Looking ahead, exporters and other parties dealing in advanced computing hardware and technologies can:

  • Continue to evaluate transactions against AI Diffusion Rule for purposes of managing risk. The AI Diffusion Rule remains codified and legally in effect, and exporters of advanced computing integrated circuits and covered AI model weights in particular should continue to assess whether transactions are controlled under the AI Diffusion Rule in light of the unusual situation of the GAO ruling and BIS’s continued non-enforcement posture.
  • Evaluate potential exposure on a risk basis. The continued effectiveness of the AI Diffusion Rule creates some questions in connection with export activity occurring after publication of the May 2025 press release and any new exports in light of the GAO ruling. While the Administration has not altered its stated non-enforcement posture and companies arguably would have relied on the BIS press release, given the five-year statute of limitations under the Export Control Reform Act, and the complications that could arise under General Prohibition 10, companies will face risk assessments for potential exposure until further government action settles the landscape.

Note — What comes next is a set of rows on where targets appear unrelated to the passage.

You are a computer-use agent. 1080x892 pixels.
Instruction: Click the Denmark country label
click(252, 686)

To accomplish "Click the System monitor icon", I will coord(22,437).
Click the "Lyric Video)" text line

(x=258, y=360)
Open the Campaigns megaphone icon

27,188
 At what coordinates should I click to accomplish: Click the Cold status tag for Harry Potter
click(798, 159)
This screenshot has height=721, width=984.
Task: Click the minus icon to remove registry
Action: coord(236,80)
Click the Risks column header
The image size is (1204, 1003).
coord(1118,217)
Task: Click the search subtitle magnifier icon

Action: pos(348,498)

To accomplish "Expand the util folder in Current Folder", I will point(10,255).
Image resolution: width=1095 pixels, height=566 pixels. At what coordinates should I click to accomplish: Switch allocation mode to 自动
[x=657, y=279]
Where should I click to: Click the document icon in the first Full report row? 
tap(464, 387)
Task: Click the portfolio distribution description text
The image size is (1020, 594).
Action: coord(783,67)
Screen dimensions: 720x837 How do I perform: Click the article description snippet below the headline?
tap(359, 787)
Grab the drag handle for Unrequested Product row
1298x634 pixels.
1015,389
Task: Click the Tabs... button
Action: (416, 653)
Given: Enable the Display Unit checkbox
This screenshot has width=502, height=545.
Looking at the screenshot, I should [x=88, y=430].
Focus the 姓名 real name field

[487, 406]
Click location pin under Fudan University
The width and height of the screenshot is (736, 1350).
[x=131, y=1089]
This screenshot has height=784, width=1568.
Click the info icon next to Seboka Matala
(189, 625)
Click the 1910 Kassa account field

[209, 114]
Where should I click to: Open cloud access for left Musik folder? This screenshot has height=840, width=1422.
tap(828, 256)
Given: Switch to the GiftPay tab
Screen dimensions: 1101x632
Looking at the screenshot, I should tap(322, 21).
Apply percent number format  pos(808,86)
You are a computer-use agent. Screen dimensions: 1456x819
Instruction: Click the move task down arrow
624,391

  • Monitor for formal rulemaking. BIS retains the ability to rescind or replace the framework through ordinary rulemaking. BIS may soon proceed with a formal rescission of the AI Diffusion Rule, which could revert the legal framework to the regulations in place immediately prior to the AI Diffusion Rule. The timing of any replacement rule remains to be seen, as does how such a rule might address past activity in light of the May 2025 press release and GAO ruling.

[1] This request letter is cited in Footnote 2 of the GAO decision. It is not publicly available.